Automatically Reject Mail Over a Certain Size

If you want to automatically reject an email that exceeds a certain size, the command will resemble this:

require [“reject”];

if size :over 1024K {
reject “Your message was not delivered. The message’s size was over the limit accepted by the recipient.”;
stop;
}

The command example above checks incoming messages to see if they are over 1024 kilobytes. If they are, they execute the action below, which rejects the message and sends the sender a “Your message was not delivered. The message’s size was over the limit accepted by the recipient” message.

Reject does not work in combination with other actions, except for discard, capture, vacation, and hold.

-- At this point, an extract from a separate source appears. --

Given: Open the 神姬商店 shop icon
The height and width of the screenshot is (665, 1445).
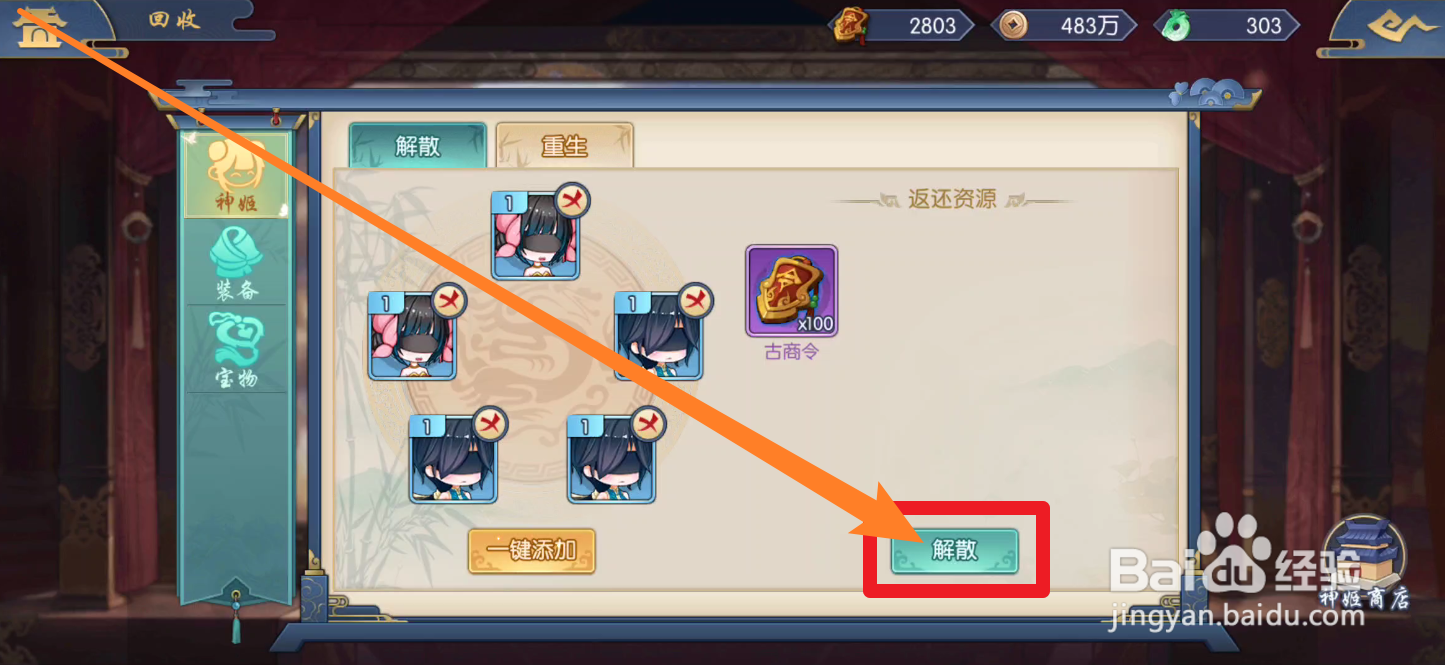Looking at the screenshot, I should [1365, 563].
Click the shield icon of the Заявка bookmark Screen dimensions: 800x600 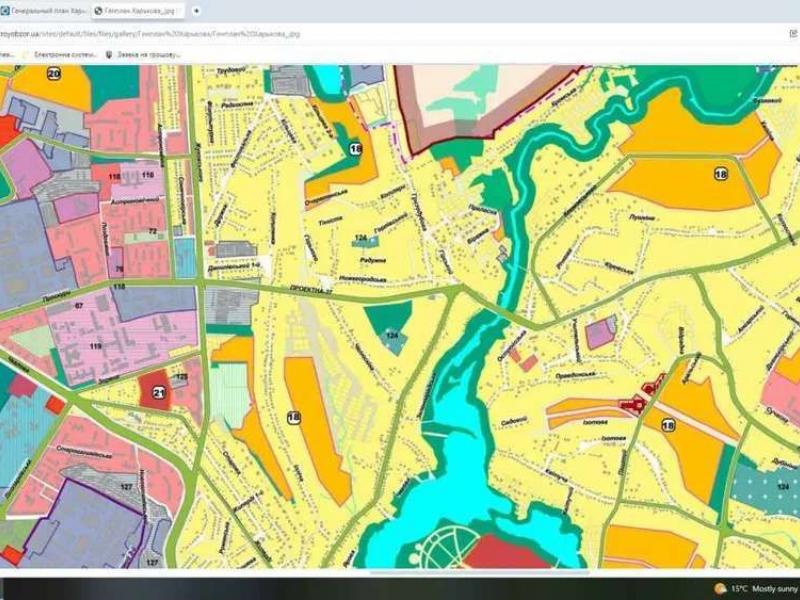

Redirecting Mail Based on Subject Line

If you want to redirect mail based on words in the subject line, the command will look like the following:

if header :contains “subject” “help” {

redirect “support@example.com”;

stop;

}

By using header in the conditional statement, the command checks the entire email header. By using “subject,” we narrow down the results to only the subject line. After that, we establish the word we are looking for in the subject line: “help.”

If the conditions of the rule are met, then the action will be executed. In this case, if the subject line contains the word “help”, then the email will be redirected to support@example.com.

If you want to search for multiple words in the subject line, you can do so by adding brackets around the words that could be found in the subject line.

if header :contains “subject” [ “help”, “assistance”, “problem”] {
redirect “support@example.com”;
stop;
}

If any of the words listed within the brackets are found in the subject line, the email will be redirected. Only one word needs to be found in order for the command to execute.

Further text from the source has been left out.